Items from a data source
[Start of Attachment]

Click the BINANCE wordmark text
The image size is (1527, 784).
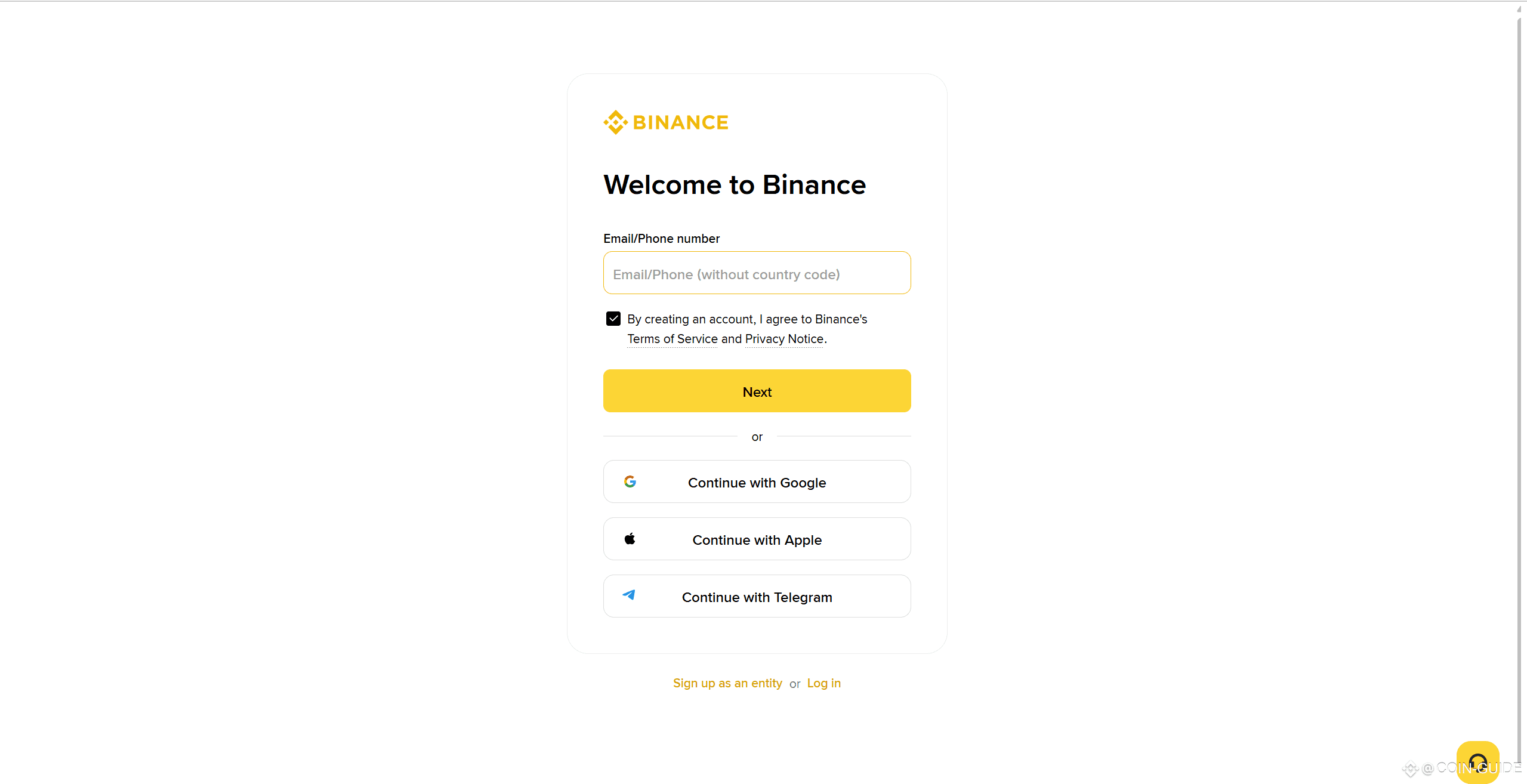tap(680, 122)
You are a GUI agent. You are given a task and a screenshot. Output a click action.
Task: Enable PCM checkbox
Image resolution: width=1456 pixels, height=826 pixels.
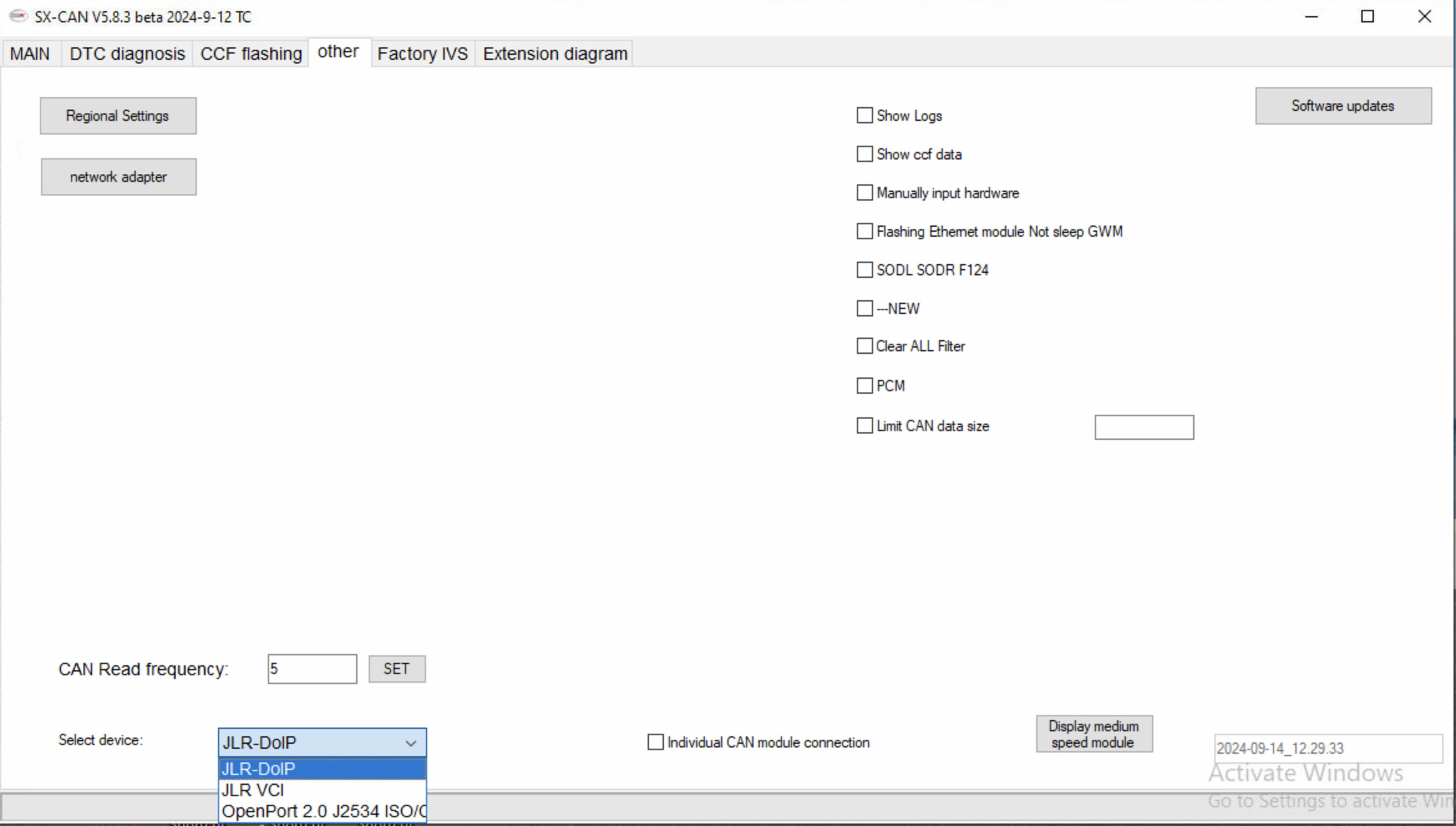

[End of Attachment]

ACTION ITEM: Output nothing except an exact copy of the records above, with the images left out.

OUTPUT FOR THIS EXERCISE:
Click the BINANCE wordmark text
The image size is (1527, 784).
tap(680, 122)
You are a GUI agent. You are given a task and a screenshot. Output a click action.
Task: Enable PCM checkbox
Image resolution: width=1456 pixels, height=826 pixels.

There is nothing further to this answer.